Brewing up the program
Connecticut is one of a very small handful of states doing a retirement plan for private sector workers. Why do it? Clearly, the state has a stake in the financial security of its citizens. Several states have asked Connecticut to run their programs, Scanlon said, so it looks like we’re headed toward being a mini-Fidelity Investments for better or worse.
It’s a tough slog getting it to take off. “We suck at financial literacy in this country,” Scanlon said — an understatement.
Employers don’t pay any money into the plan, though they need to do the payroll deductions.
In Bloomfield, Curt Cameron, founder and CEO of the Thomas Hooker Brewing Co., one of the state’s oldest and more successful beer-makers, told Scanlon he looked into 401(k) plans for his 65 employees.
“They’re extremely onerous…and they’re expensive,” Cameron said. “So when this came out, we’re like, ‘This is a great way to offer some kind of a savings plan.’”
Twenty-three of his employees have created accounts, Cameron said — as we took a grand tour of the impressive operation including his expansion into CBD-infused seltzers, Hooker’s fastest-growing product. Nothing beats a brew tour on a Friday afternoon in the spring as March Madness gets underway and Scanlon, previously a state Representative from Guilford and manager of Tweed New Haven Airport, had a lot of questions about that business.
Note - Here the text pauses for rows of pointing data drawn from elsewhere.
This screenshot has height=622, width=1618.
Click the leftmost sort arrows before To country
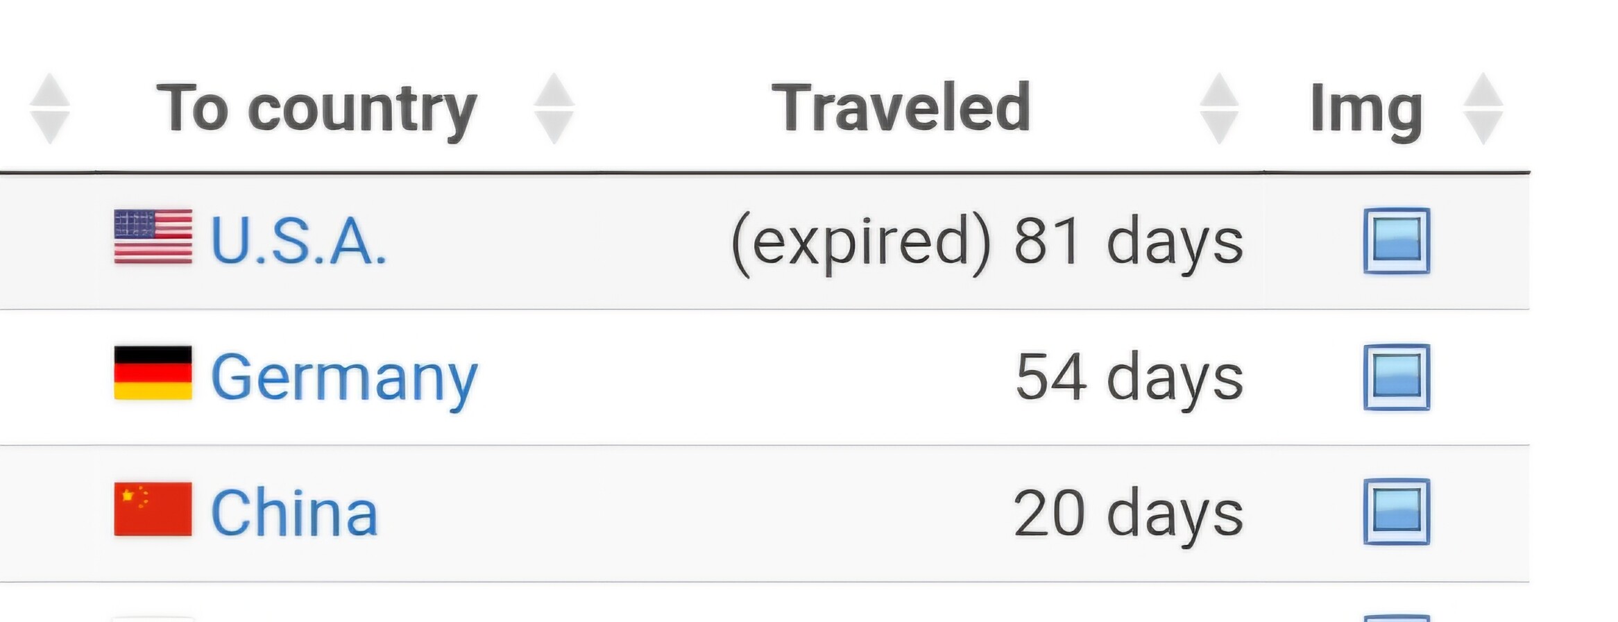tap(49, 108)
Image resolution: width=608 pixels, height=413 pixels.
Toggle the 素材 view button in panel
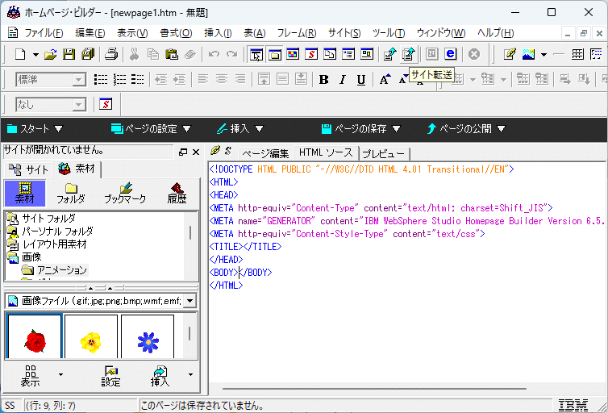[x=24, y=193]
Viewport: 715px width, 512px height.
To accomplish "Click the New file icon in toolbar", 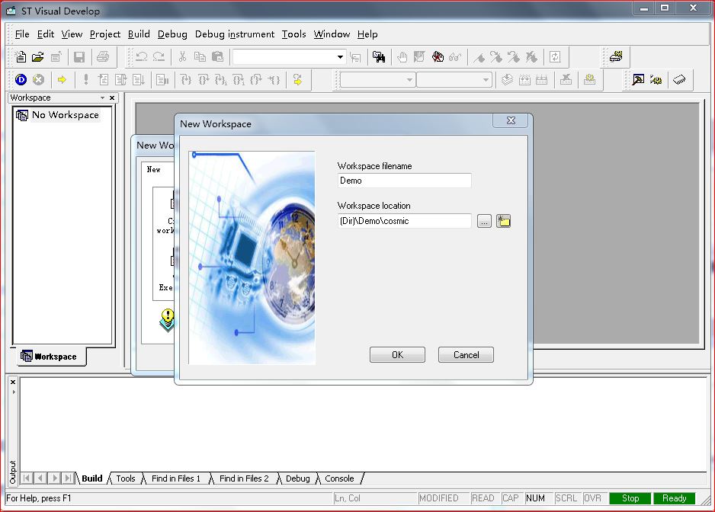I will point(21,57).
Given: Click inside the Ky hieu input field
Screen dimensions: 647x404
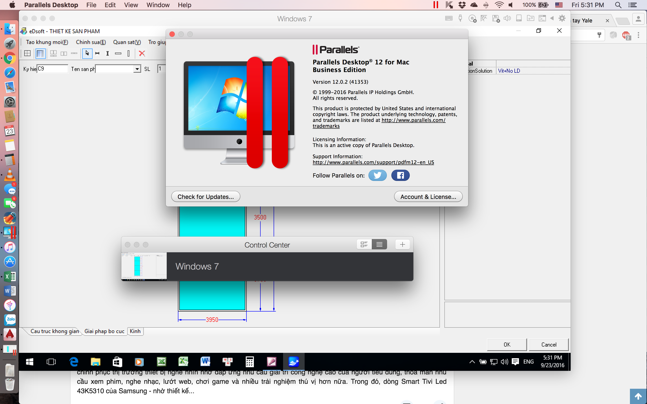Looking at the screenshot, I should coord(52,69).
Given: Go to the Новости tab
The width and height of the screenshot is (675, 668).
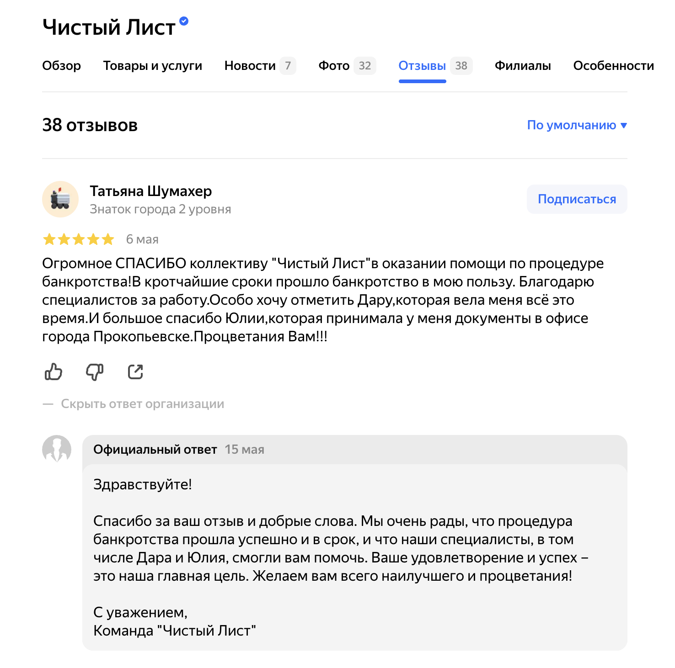Looking at the screenshot, I should tap(250, 66).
We saw an oddity at the family-owned, 64-yearold Hancock Pharmacy in Meriden. The company, with four locations and 106 employees, already had a qualified retirement plan with a company match, but very few of the workers participated. The owners eliminated that plan, gave across-theboard raises and joined the new state plan, Greg Hancock said.
“The people that are in it, they’re pretty happy,” he said.
Whatever works to prod more savings by rank-and-file workers is a good thing. But the state needs to run this thing impeccably or it will be easy to look back and say it was the wrong path. In fact, the program didn’t get off the ground for a few years under a separate authority and recently moved to the comptroller’s office.
And as it turns out, some in the investment community are just fine with the competition. Rather than sign up for a plan that doesn’t have a full range of options, some small firms that didn’t previously offer savings programs for their employees have opted for private retirement plans.
“It’s a positive for me in my business,” said Raymond Bovich, a partner and wealth manager at Wooster Square Advisors LLC in New Haven, who said the cost of private plans has come down and the state plan is “not as flexible or robustly structured.”